Friends of the Earth, the world’s largest network of environment groups, has today blamed the European Union (EU) for not supporting consumers and developing countries from genetically modified foods and crops. Friends of the Earth has accused the EU of "doing America’s dirty work" to prevent a strong Biosafety Protocol in crucial negotiations on genetically modified organisms (GMOs). The Protocol, being negotiated in Montreal, Canada, is aimed at setting international safety rules for the trade in GM foods and crops. Without a strong Protocol, existing free trade rules are likely to force countries to accept genetically modified (GM) foods despite growing consumer and environmental concerns.

The EU’s position, instead of supporting the strong position of the developing countries, is in danger of seriously weakening any safety rules on GMO’s. In particular, they threaten to water down:
… the precautionary principle which allows countries to block GM foods or crops if they believe there is a risk to their environment or health.
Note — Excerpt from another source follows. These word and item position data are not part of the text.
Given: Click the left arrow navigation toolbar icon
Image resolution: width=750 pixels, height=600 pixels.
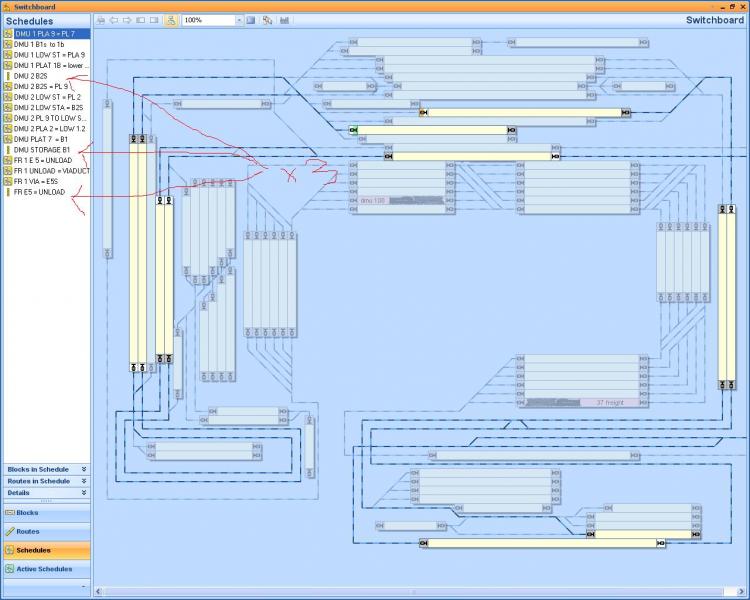Looking at the screenshot, I should tap(113, 20).
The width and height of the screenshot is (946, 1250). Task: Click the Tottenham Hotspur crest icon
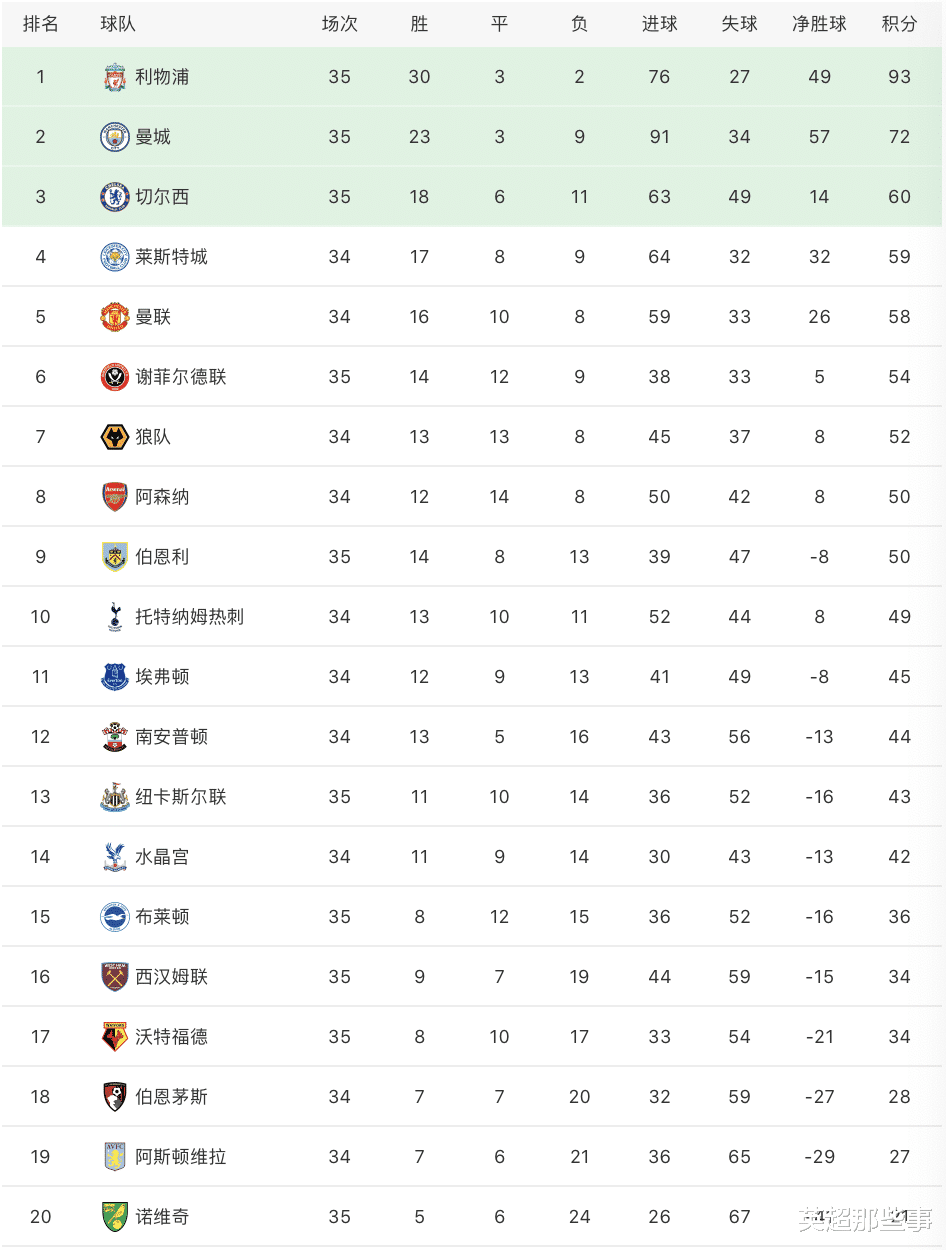tap(115, 617)
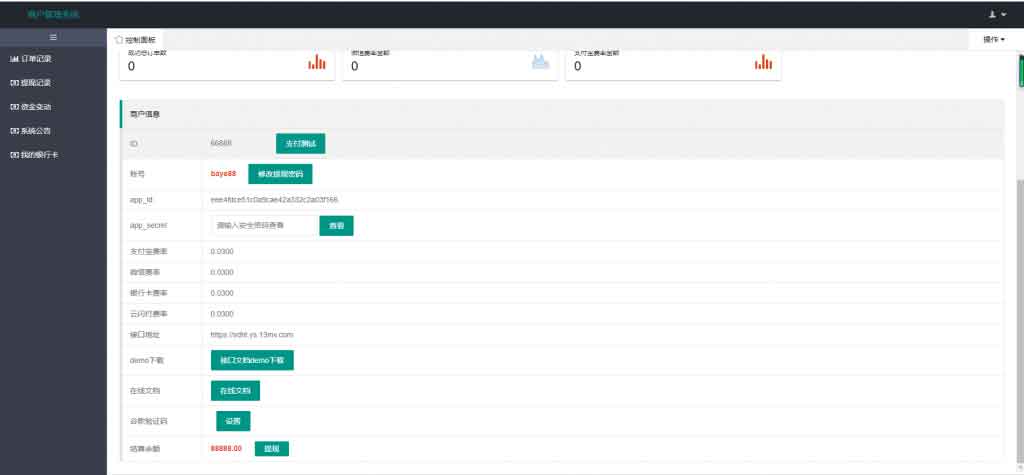Screen dimensions: 1024x475
Task: Toggle the sidebar hamburger menu icon
Action: coord(53,37)
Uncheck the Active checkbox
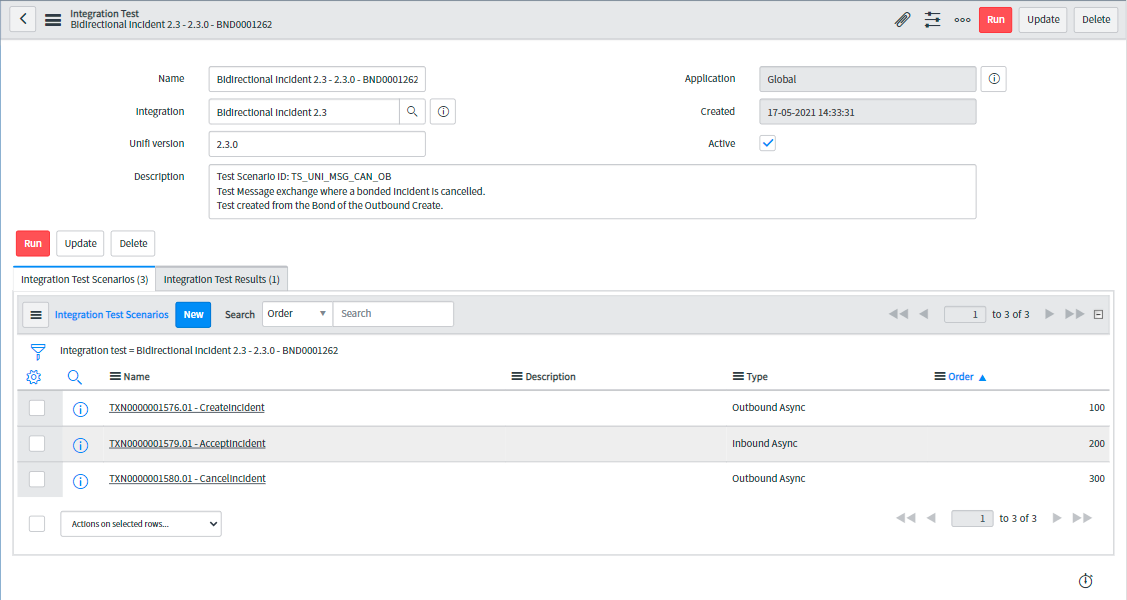 (768, 144)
This could lead to trade wars between countries such as the US who is keen export GM foods and seeds.     
… the actual scope of the Protocol itself which would lead to the Protocol being unable to cope with future developments in GM technology.

By not supporting developing countries EU is playing into the hands of countries such as the United States who were behind the collapse of the negotiations last year. Ministers from up to twelve EU countries will arrive in Montreal tomorrow (Wednesday) in a last ditch effort to form a strong Protocol. Liana Stupples of Friends of the Earth said: "The action of the European Union is not good enough. They must come out fighting for the right to protect our environment and support proposals for wide-ranging comprehensive and tough international rules. We need a Protocol fit for the new Millennium and not one fit for the past. There is still plenty to be fought for and it may now need the input from politicians to save these talks."